This book is a concise history that covers the most important people, companies and inventions that played a part in the evolution of the first computers that were developed during World War II until today. It is a story that will appeal to non-technical people as well as to people in the computer field.

The very first electronic computers were invented at the end of World War II. They were very large machines that could only be used in special air conditioned rooms. Today, almost everybody carries a computer in their pocket, in their mobile phone. How did all this come about in only 70 years?

This book is for people who would like to know the answer to this question. It tells this exciting story, with a lot of pictures. This book is not a complete history, rather it is a concise history that covers the most important people, companies and inventions that led to where we are today.

The first chapter covers the evolution of computer hardware - the physical machine. The second chapter focuses on the software - the programs that provide the instructions that tell the hardware what to do. The third chapter covers the most important data networks that were developed so that computers could communicate with each other, ending with the Internet which only became the dominant computer network after 1995. The last chapter on Smartphones traces its history from the discovery of radio waves in the late 19th century to the Apple iPhone.

This book does not require a lot of technical knowledge about computers. People who are interested in learning more about how computers actually work can read the companion book “Understanding Computers, Smartphones and the Internet”, by Ernie Dainow.

Excerpt:

In 1936, Alan Turing wrote a paper on an important theoretical question in mathematics, showing that it was not possible to decide if a statement was true or not given a set of axioms and rules of logic. This was the “decision problem”, posed by David Hilbert, one of the great mathematicians of the time.

To establish his proof, Turing described a theoretical machine that could manipulate symbols according to a set of instructions. This machine could move a tape forward or backward, read what was on the tape and then write 0 or 1 on the tape depending on what it had read. Turing proved that a series of instructions could be given to such a machine that would compute the solution to any problem, except those that did not have a solution. This theoretical machine became known as a “Turing machine”.

There were many mechanical calculators (such as adding machines) in use by the end of the 19th century and the idea that it was possible to build a general purpose calculator that would work for any calculation and was as simple as a Turing machine was revolutionary.

Other important ideas were contained in Claude Shannon’s master’s thesis that was published in 1938. He showed that electrical switches could be used to implement logic and arithmetic. The paper included a circuit design that could add numbers and a circuit design that could be used to make a decision based on comparing two values. This became the foundation of digital circuit design. Shannon went on to a distinguished career at Bell Labs and MIT (Massachusetts Institute of Technology) and published a paper “A Mathematical Theory of Communication” in 1948 that became the basis of information theory.

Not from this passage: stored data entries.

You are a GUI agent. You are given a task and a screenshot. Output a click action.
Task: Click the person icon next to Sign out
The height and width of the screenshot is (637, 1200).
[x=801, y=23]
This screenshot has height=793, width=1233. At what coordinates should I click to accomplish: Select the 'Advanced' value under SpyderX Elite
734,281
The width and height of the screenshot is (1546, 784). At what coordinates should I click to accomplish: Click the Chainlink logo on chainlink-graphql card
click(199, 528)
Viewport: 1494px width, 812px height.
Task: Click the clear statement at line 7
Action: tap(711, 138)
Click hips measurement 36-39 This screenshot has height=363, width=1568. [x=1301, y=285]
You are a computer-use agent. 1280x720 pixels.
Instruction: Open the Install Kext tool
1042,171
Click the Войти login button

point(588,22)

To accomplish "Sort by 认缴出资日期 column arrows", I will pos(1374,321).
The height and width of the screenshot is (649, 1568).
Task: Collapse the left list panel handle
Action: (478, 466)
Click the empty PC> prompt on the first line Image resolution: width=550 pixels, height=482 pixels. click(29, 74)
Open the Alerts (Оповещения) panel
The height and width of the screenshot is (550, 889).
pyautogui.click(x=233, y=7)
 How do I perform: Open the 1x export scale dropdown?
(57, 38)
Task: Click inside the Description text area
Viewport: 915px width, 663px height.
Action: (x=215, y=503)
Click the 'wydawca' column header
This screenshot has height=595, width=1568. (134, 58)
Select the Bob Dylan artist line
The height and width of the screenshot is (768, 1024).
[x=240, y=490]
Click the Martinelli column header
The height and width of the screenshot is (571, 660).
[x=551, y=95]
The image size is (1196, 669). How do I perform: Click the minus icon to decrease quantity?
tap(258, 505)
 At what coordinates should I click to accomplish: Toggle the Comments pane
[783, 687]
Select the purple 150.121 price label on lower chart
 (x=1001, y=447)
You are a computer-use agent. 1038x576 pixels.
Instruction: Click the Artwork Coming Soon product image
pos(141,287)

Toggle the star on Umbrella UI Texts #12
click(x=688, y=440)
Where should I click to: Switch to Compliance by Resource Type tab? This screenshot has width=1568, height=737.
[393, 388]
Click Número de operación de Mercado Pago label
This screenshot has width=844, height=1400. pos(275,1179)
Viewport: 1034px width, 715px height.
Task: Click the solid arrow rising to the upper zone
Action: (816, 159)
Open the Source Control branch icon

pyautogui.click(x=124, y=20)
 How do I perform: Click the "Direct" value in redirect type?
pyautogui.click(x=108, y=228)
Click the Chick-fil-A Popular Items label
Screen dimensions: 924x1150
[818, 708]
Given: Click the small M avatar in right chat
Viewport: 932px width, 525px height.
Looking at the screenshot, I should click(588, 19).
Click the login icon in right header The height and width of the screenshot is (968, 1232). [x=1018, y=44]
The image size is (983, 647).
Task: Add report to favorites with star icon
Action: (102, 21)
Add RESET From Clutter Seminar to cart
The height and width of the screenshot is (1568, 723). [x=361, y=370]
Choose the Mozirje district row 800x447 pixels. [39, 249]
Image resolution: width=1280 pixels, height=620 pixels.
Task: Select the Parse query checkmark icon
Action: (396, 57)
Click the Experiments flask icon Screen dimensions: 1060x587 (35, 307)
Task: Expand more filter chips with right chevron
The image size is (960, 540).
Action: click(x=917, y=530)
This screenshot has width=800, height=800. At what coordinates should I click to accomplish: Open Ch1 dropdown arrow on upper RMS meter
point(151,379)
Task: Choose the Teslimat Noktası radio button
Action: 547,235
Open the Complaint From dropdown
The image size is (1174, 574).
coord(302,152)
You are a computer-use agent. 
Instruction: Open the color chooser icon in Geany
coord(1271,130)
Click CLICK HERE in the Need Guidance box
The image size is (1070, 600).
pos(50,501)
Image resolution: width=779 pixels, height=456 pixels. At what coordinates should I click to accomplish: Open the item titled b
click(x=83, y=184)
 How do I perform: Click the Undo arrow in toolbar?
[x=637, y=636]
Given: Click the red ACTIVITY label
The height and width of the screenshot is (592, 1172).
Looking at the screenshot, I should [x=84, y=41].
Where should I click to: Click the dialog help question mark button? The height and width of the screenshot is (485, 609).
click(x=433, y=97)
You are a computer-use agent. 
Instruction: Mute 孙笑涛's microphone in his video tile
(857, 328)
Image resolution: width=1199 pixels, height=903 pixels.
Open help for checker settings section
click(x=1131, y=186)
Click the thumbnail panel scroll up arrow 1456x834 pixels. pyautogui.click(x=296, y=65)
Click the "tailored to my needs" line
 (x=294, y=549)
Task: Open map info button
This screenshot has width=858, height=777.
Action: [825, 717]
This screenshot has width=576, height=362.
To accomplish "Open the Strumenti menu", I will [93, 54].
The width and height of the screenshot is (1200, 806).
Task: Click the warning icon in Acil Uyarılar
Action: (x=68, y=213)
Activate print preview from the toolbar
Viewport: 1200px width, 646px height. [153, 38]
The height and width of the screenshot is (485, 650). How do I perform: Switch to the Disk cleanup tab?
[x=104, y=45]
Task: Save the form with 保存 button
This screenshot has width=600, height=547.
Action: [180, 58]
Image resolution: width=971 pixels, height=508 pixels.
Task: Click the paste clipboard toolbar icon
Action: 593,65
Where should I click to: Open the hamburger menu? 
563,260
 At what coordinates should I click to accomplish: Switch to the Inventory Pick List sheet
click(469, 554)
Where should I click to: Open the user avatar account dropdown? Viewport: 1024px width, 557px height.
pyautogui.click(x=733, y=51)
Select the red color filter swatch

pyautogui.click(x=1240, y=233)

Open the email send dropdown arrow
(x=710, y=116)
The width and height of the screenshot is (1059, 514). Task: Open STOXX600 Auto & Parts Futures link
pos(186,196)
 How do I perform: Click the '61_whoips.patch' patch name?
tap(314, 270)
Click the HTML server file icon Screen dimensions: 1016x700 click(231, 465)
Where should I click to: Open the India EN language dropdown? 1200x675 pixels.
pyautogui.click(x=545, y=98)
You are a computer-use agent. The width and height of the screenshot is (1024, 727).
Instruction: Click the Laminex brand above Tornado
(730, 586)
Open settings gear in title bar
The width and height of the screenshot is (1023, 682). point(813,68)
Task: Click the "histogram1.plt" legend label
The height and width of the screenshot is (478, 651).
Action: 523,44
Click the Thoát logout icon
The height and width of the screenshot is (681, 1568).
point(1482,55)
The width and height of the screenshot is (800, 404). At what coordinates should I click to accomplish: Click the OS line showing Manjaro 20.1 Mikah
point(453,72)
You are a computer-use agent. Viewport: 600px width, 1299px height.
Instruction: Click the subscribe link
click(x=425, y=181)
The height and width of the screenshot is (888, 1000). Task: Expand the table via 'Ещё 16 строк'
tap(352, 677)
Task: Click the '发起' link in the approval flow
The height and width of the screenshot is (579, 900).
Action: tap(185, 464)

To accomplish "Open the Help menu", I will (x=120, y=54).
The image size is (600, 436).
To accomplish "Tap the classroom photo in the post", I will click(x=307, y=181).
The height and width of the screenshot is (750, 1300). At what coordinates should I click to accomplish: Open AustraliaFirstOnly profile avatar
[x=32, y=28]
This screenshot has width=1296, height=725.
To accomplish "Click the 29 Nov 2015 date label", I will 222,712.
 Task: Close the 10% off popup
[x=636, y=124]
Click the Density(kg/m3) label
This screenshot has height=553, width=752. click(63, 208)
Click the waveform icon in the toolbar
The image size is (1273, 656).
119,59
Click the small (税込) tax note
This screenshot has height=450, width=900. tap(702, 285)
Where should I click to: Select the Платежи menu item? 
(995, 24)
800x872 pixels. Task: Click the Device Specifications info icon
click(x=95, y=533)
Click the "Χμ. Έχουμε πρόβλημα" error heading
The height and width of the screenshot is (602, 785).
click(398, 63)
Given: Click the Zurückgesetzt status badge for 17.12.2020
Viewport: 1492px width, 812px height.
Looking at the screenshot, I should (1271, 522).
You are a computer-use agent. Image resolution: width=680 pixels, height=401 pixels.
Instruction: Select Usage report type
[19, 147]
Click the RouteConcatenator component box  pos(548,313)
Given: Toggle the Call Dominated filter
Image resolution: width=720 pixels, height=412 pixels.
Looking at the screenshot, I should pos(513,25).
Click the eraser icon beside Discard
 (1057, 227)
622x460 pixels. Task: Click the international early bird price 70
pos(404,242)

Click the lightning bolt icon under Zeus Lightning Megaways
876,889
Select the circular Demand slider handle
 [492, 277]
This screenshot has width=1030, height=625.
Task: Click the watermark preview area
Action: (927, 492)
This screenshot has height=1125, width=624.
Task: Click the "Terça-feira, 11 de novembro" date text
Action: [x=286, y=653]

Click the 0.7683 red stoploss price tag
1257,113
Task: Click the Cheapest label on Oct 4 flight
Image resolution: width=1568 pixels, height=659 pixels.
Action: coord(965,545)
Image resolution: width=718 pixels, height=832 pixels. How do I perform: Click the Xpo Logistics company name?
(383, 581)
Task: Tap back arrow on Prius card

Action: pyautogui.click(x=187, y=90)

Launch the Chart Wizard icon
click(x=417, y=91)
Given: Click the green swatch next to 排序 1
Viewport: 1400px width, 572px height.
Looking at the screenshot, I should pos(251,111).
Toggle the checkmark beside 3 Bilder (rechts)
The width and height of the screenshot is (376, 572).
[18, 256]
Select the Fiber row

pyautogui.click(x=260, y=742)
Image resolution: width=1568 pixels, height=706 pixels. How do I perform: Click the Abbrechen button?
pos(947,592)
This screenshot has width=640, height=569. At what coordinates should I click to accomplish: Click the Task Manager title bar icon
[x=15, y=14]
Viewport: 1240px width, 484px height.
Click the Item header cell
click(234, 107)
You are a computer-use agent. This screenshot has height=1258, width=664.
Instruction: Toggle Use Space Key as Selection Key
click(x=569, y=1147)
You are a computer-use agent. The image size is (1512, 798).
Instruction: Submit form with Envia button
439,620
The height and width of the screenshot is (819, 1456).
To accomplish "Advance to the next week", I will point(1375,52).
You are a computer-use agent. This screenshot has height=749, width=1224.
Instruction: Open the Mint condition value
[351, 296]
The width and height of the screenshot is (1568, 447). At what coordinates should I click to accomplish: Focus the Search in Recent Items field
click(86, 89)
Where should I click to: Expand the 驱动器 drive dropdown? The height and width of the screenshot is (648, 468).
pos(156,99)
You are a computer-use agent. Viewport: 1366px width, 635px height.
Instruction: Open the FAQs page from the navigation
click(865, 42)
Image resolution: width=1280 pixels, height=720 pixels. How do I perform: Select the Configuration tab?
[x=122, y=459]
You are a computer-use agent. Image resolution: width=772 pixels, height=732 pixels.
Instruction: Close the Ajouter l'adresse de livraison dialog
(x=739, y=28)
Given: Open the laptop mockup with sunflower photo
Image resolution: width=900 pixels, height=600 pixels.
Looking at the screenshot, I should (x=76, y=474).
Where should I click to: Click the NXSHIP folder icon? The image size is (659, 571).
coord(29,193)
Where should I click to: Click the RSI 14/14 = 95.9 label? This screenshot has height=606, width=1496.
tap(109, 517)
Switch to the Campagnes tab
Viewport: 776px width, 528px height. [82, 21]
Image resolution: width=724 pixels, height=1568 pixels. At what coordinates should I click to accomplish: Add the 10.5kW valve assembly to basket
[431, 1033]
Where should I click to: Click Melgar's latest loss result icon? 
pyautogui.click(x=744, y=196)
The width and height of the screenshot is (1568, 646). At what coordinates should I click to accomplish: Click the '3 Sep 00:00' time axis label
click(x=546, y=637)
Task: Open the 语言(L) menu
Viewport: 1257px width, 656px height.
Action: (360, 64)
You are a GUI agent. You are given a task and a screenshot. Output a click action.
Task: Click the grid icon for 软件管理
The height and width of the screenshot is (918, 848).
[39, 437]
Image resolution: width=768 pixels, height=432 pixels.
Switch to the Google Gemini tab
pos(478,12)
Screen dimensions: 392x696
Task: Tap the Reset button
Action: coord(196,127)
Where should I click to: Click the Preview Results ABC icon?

Turing’s interest in computation led to him being recruited by the British Secret Service during World War II. He worked on a team tasked with deciphering the Enigma code used by the Germans to encrypt their radio transmissions. This dramatic story has been recounted numerous times such as in the play “Breaking the Code” shown by the BBC in 1996 and the film “The Imitation Game” in 2015.

Turing was instrumental in designing and building a machine that sped up the computations that allowed them to break Enigma. However, this machine was not really a computer but more of a specialized calculator that simulated an Enigma coding machine.

There was another Secret Service team in Britain working on breaking encryption of other German devices. They did design and build a machine that could properly be called a computer in 1944. This machine, the Colossus, was one of the first computers ever built. Other very early computers were the ENIAC built at the University of Pennsylvania and several machines built by Konrad Zuse in Germany.

In 1945 John von Neumann published a detailed design for a stored program computer. Von Neumann was a mathematician who worked out many important calculations for the Manhattan project, the U.S. development of the atomic bomb. He was greatly influenced by the Turing machine concept but he needed a detailed and practical blueprint to develop a working computer that could be built with the technology available at the time. The fundamental design he laid out became the model for all computers. Computers today are generally called “von Neumann” machines. There have been ideas for other types of machines, such as optical computers and quantum computers and research is being done in these areas, but it will be many years before von Neumann machines are supplanted.